It was rather unfortunate, then, that on the eve of their meeting, beef slid back on the menu.

It was announced yesterday that the Hard Rock Cafe in Paris had been closed for 15 days by order of the Paris authorities on suspicion of having breached the European embargo on British beef. Some 300kg of suspect meat was found in a freezer at the cafe last week.

The Hard Rock Cafe described the move as "completely unjustified" and said that it would appeal. Its defence is that the beef originated in the Irish Republic, and was packaged in Britain, a procedure which - it says - is permitted under the EU embargo, so long as the company concerned is on an approved list. Its spokesman added that only French beef was used in the cafe's hamburgers.

The French authorities had initially appeared to be considering the cafe's arguments, but changed their mind on Wednesday, when the cafe was ordered to be shut as constituting "a serious risk to public health".

They say that this is the second time the Hard Rock cafe has been found with suspect meat: a raid in June found 500kg of unlabelled beef - itself an offence. This resulted in a warning.

Regardless of the technicalities of the case, the closure of such a high- profile operation as the Hard Rock Cafe in Paris suggests an attempt by the authorities to show that they are enforcing the embargo on British beef.

That the cafe is a foreign, rather than French, operation makes the measure all the more popular. So far, it is mostly French butchers' shops that have been caught with suspect meat, and fined. To target such a prime symbol of Anglo-Saxon culture will have been deeply pleasing to some.

Doubtless Mr Major and Mr Chirac were trying to avoid the subject as they met for dinner last night, ahead of today's more formal talks. After all, beef aside, relations between London and Paris are excellent. The two leaders have roughly similiar ideas on Europe, and military co-operation between Europe's two premier armed powers is racing ahead.

To mark the event, a new naval agreement between Britain and France was signed on board HMS Liverpool, a Type-42 destroyer, in Bordeaux harbour yesterday. The choice of vessel was coincidental, but probably apt: Project Horizon, an air-defence destroyer now under development, is designed primarily to defeat air and missile attack and is expected to form part of European defences against long-range missiles in the next century.

British Secretary of State for Defence Michael Portillo and his French counterpart, Charles Millon, signed the deal under which the chiefs of the British and French navies - Admiral Sir Jock Slater and Admiral Jean- Charles Lefebvre - will supervise joint planning of naval operations, joint exercises, procurement, research and development, and the use of joint British and French naval forces in pursuit of a stronger European defence component within Nato and the Western European Union.

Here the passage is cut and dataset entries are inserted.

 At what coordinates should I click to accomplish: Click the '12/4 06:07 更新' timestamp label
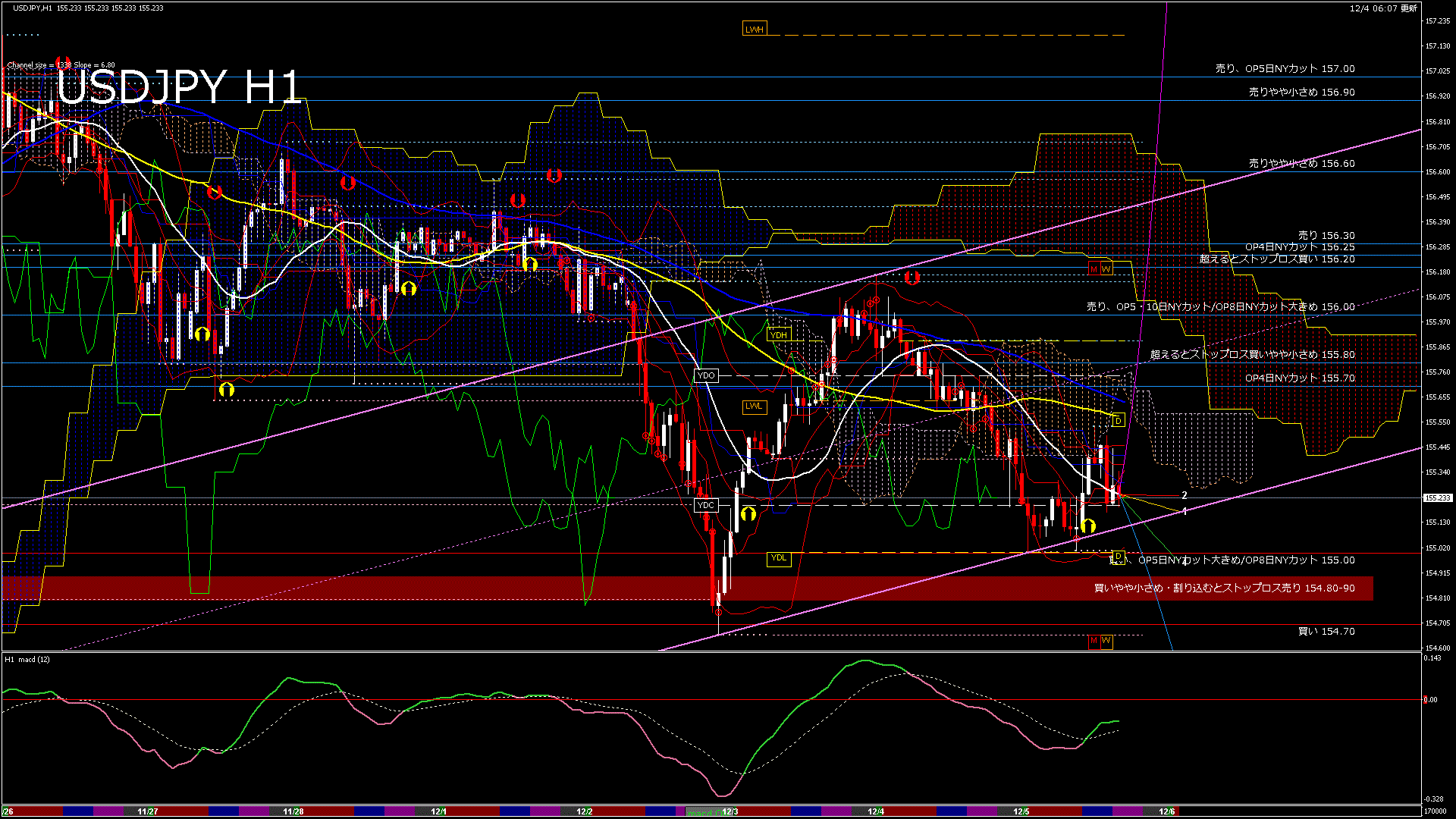point(1383,8)
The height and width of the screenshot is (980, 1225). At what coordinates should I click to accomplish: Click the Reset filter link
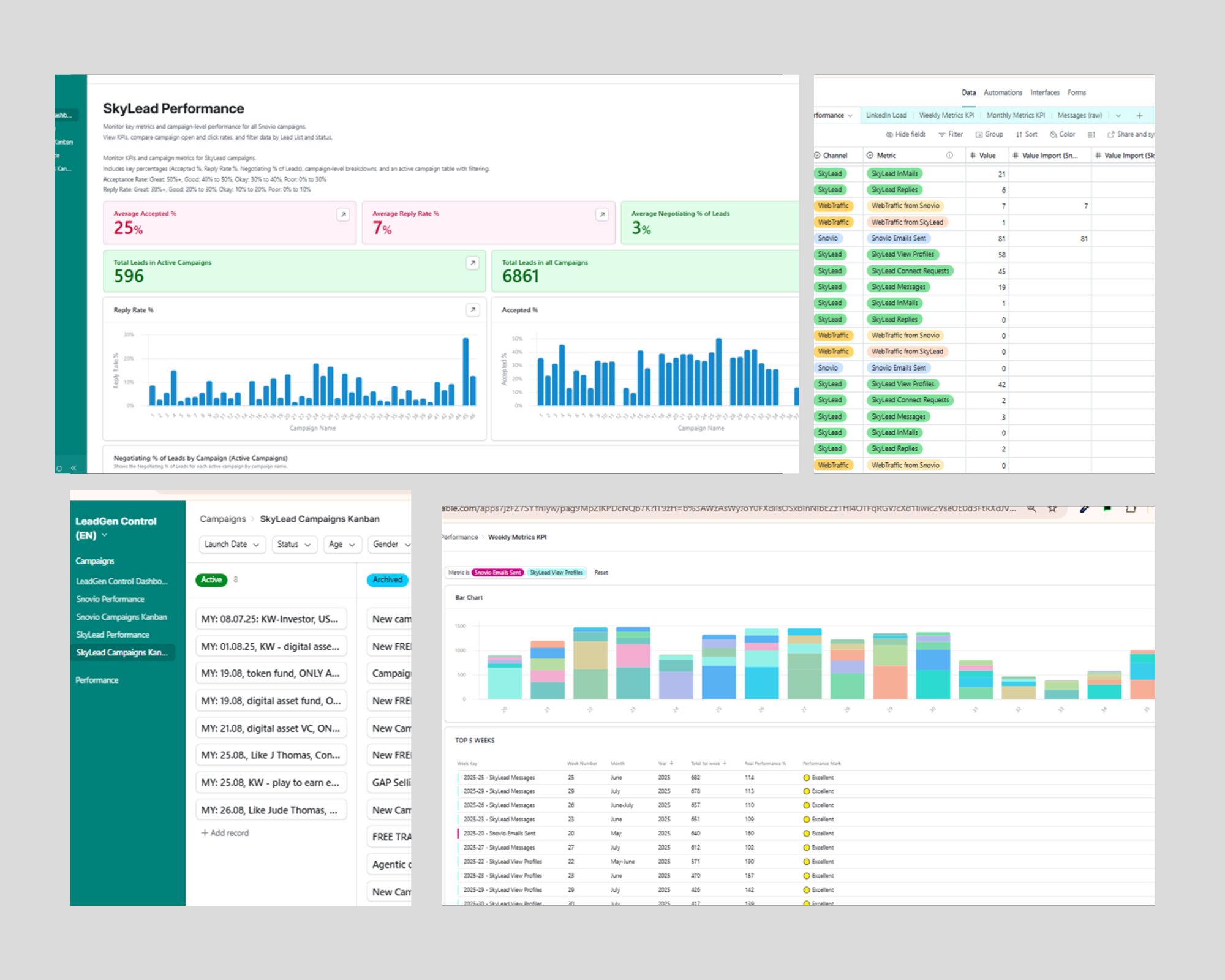601,573
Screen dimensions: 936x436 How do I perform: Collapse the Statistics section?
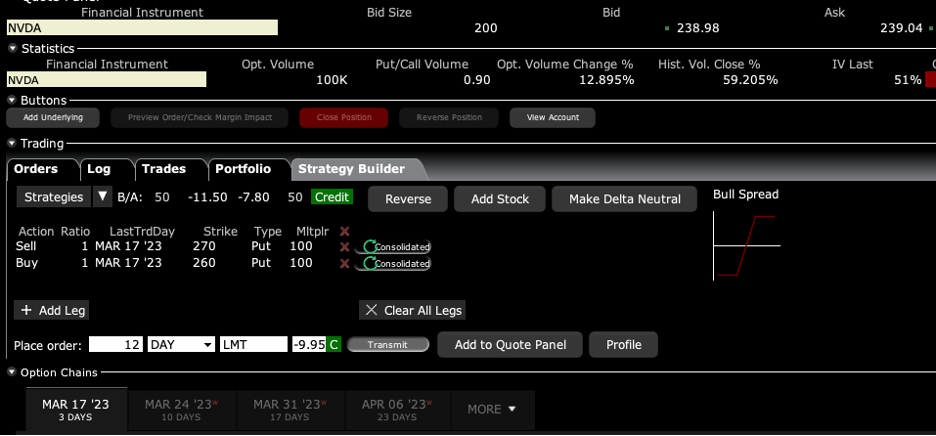tap(12, 48)
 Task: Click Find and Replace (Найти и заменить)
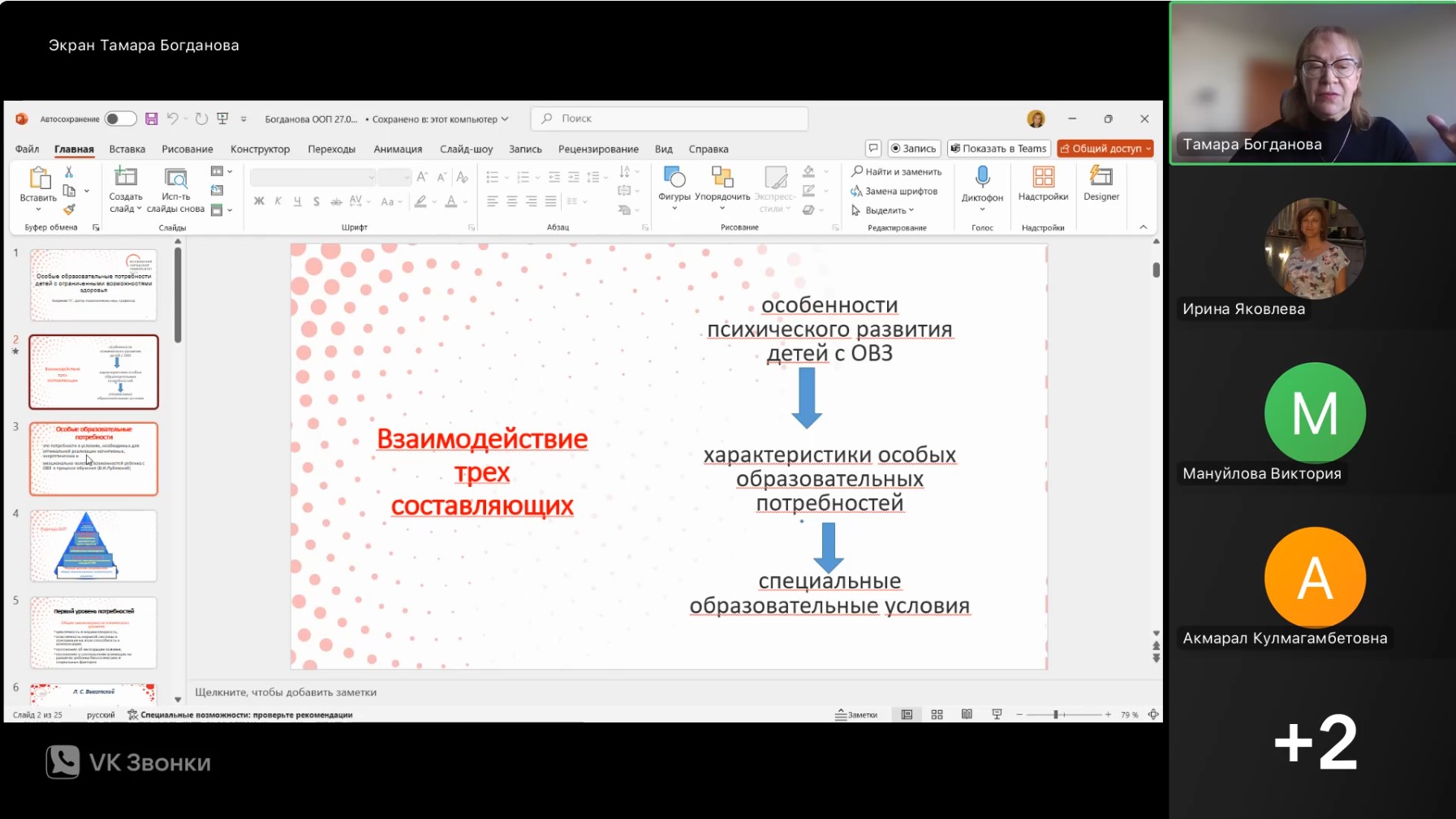[897, 171]
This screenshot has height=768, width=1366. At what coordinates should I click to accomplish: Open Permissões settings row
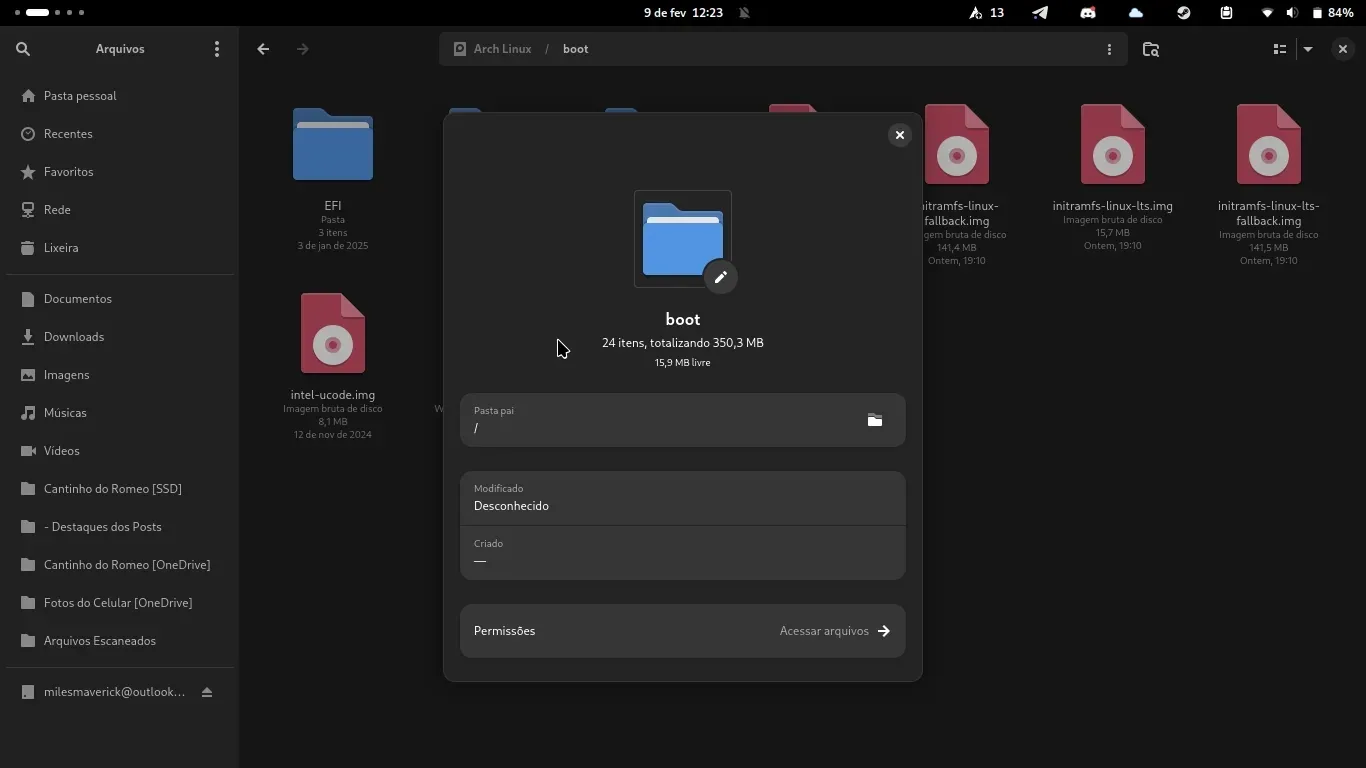click(x=682, y=631)
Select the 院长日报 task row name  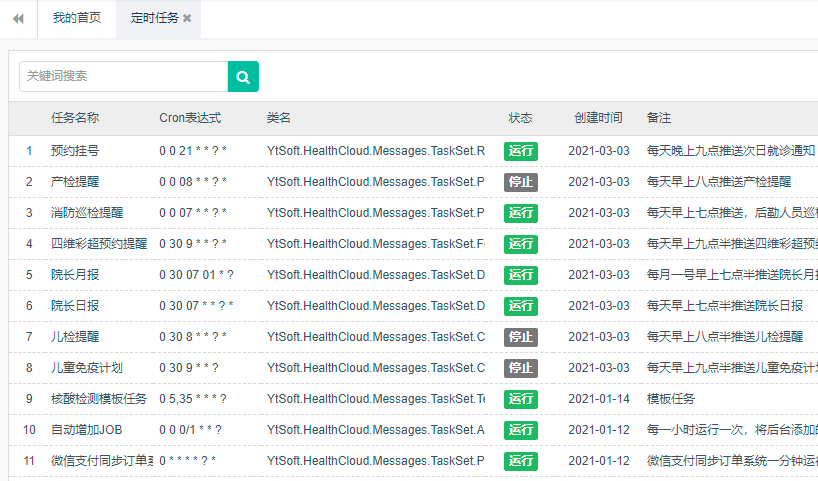[x=75, y=306]
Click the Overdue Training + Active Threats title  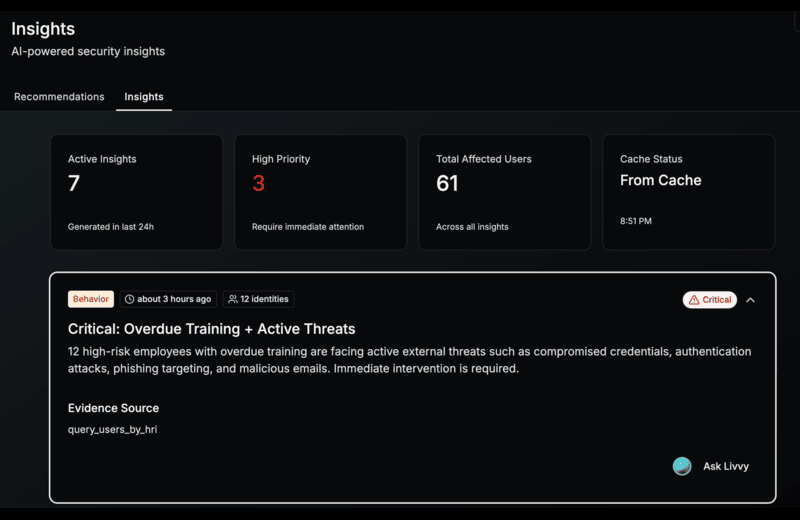[211, 328]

But naval sources yesterday stressed the agreement did not cover nuclear matters although there is co-operation between the two countries in deciding nuclear strategy and shared nuclear patrols

A Franco-British European Air Group , was inaugurated by John Major and President Chirac on 30 October 1995. Because naval operations are centred on ships, a fixed headquarters is not needed. The Royal Navy said yesterday it would mean building on common procedures and means of communication.